2021年の1月、突然父が腰に激痛を訴え、入院した病院でステージ4の原発不明癌の末期だと診断されました。シンガポールに普段住んでいる私は、急遽PCR検査をして東京に帰国しました。

 1月中旬は東京はコロナがピークだったので、帰ってもいいものかとても迷いましたが、父と会わないと一生後悔するから帰ってと家族や友人たちに背中を押され、PCR検査を受け、羽田に到着、そこでも唾液検査をし、レンタカーで実家まで帰り、2週間の自宅待機をしました。3ヶ月、病院や介護サービス申請など様々な手続きを助け、父を自宅から看取るという経験をしました。

 

 その後お葬式や様々な事務手続きを手伝い、夫と子供の待つシンガポールに帰ってきました。3ヶ月の間家族は頑張って待っていてくれたのですぐ帰りたいですが、コロナのためシンガポールではホテルに監禁2週間してからテストを受けて陰性でないと自宅に帰れません。

 

 今日はホテル監禁生活の8日目、1週間経ったところです。オーチャード界隈の小さなホテルで、特に豪華でもないですが、景色が悪いだけで特に問題はありません。食事も機内食みたいですが、時々豪華な時もあります。食事は部屋の外に置かれたテーブルの上に時間が来ると配給されるので、それを部屋に持ち込んで各自食べ、食べたらまたその棚に返すという感じです。

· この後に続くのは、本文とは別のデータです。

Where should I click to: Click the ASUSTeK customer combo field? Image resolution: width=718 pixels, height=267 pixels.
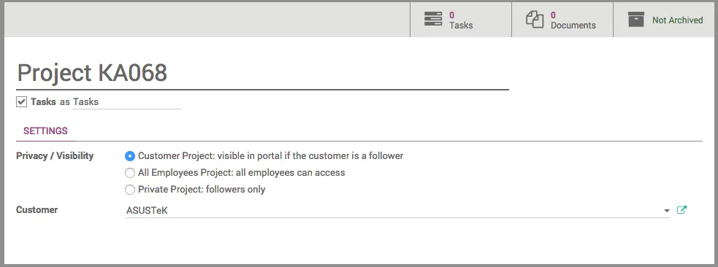397,211
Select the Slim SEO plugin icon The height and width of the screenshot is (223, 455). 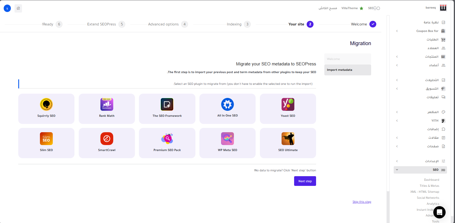pos(46,139)
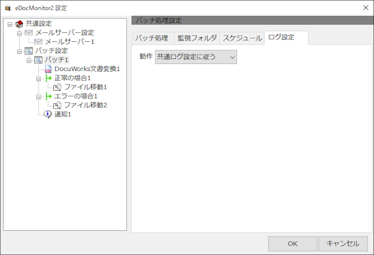Click the icon beside バッチ1
The height and width of the screenshot is (255, 374).
point(39,60)
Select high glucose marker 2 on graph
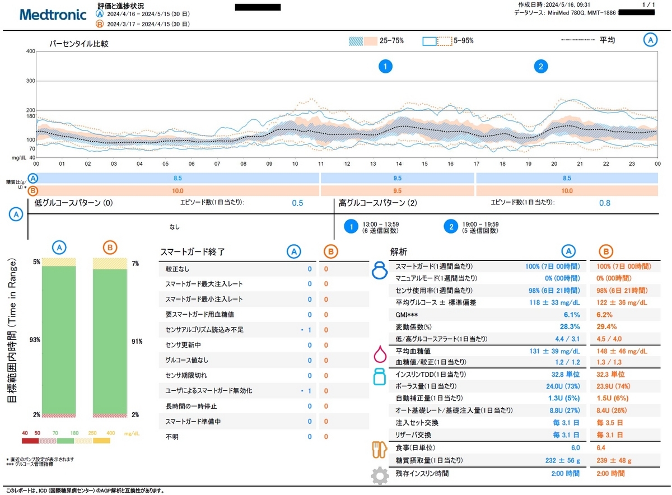The image size is (672, 495). point(540,67)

 タオルやシャンプーはフロントに電話するとその度に部屋まで届けてくれます。掃除もベッドメーキンもないので、私は一日置きに掃除機を借りて自分で掃除し、シーツも週に1度変えています。

 

 治療不可能な癌(原発不明癌、希少癌)だったため、本当にあっという間に3ヶ月で天に帰っていってしまった父との別離を思い、今でも涙は溢れてきますが、この2週間のホテルの滞在を自分の介護と喪失を癒すためのリトリートと考え、喪失の本を呼んだり、映画を見たり、父に報告したいなと思うことを手紙にして書いたり、友人とおしゃべりしたりとゆっくり過ごせていることは感謝です。

 東京消防庁で特別救助隊の隊長だった父は、いつも人を救うこと、愛することを最優先して生きてきた強くて優しい人でした。終末期の症状が出ていて痛くてモルヒネも飲んでいたのに、病床では最後まで腹筋500回、腕立て伏せ200回と筋トレを続けていました。どこからそんな力が出ていたのかいまだに分かりませんし、父の病床日誌を見ると泣けてきます。

 

あんなに強くて優しかった父がどうしてと思ってしまいますが、今回コロナにも関わらず日本に渡航できたこと、入院している時はお見舞いができなかったけれど、最後に自宅に帰ってきて緩和ケアをする間、6日だけでしたが自宅でたくさん母と二人で父の介護を思う存分してあげられてたこと、今まで娘として愛して守ってくれたこと、結婚して遠くにいってもいつも応援してくれたことへの感謝を何度も何度も伝えられたこと、そして訪問医療と訪問看護師さんたちのおかげで、愛する妻と娘に見守られ、大好きな池のある自宅から天国にまっすぐ帰ることを望んでいた父の望みを叶えられて、感謝でした。

コロナで渡航も許されていない国もある中で、このような経験ができたことは幸いでした。